# BRIEF:
Where in the listing does the word "Sort" appear? Report each line that holds it.

◇ ◇ ◇ ◇ ◇ ◇ ◇

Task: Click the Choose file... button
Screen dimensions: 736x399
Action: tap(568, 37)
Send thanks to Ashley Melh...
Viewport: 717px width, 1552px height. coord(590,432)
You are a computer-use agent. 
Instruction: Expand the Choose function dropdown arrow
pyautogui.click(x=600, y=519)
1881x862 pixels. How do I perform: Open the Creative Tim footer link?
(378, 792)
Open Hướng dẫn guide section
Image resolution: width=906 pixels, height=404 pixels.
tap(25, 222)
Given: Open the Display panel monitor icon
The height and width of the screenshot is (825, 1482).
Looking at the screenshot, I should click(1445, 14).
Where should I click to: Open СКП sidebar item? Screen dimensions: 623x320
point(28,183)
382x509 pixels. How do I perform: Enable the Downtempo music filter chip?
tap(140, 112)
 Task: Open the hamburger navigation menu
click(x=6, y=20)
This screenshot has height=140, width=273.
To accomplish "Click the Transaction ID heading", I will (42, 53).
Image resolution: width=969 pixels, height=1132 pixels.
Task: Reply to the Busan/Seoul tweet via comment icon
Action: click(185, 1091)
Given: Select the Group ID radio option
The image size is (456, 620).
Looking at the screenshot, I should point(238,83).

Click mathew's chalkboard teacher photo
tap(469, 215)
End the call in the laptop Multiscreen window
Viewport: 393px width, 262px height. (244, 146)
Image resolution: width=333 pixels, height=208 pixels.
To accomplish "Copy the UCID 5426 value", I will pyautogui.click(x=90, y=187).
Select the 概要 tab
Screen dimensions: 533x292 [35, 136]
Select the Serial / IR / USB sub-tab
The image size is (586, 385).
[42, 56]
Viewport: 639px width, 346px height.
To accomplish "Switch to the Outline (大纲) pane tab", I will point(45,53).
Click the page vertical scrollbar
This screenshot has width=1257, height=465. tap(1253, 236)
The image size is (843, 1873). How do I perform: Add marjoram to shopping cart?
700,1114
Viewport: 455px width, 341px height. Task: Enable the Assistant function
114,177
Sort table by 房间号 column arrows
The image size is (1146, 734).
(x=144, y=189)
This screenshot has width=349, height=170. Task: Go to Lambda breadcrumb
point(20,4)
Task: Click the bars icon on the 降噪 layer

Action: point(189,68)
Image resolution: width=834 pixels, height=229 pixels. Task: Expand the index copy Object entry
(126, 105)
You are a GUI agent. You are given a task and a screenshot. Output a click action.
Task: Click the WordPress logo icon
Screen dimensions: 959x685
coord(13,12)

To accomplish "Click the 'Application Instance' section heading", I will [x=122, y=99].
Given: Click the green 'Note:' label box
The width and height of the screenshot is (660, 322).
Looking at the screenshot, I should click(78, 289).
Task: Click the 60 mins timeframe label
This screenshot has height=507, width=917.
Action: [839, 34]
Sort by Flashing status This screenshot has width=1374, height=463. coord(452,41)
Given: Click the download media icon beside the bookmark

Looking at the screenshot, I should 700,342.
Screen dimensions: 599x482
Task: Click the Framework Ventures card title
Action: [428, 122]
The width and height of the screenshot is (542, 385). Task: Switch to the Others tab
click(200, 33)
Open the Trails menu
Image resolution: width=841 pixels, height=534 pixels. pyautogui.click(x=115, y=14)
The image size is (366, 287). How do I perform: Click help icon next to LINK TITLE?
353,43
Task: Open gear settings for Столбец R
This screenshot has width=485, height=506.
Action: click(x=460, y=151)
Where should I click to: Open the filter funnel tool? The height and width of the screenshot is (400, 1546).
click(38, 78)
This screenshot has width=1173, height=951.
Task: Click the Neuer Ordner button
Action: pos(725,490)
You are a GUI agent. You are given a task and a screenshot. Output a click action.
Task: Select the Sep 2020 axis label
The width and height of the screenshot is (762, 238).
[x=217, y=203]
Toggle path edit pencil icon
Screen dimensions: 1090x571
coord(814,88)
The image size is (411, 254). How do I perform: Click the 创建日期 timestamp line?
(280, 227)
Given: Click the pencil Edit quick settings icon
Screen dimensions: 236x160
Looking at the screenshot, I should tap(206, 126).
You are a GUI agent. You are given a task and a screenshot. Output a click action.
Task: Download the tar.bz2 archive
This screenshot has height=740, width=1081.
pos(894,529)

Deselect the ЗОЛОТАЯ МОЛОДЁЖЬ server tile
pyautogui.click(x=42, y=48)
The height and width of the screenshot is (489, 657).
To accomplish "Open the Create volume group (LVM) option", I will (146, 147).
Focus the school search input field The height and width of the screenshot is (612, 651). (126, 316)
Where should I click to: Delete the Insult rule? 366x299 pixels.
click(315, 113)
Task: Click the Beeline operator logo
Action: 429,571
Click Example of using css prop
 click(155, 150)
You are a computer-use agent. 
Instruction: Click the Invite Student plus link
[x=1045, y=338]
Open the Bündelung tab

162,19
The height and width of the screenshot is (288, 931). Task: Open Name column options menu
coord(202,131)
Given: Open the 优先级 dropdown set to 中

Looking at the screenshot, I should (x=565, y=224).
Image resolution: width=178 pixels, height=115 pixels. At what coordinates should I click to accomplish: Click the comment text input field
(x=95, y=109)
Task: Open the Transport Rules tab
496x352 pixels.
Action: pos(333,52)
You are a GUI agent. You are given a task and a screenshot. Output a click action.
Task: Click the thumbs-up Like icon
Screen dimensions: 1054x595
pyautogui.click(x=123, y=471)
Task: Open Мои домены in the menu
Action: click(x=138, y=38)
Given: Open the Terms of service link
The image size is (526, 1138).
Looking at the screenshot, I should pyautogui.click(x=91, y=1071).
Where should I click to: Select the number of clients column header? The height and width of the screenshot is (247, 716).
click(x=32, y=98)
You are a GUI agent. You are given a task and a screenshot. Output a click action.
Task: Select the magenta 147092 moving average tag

◇ ◇ ◇ ◇ ◇ ◇ ◇

# ANSWER BELOW:
Sort table by 房间号 column arrows
Sort by Flashing status This screenshot has width=1374, height=463. coord(452,41)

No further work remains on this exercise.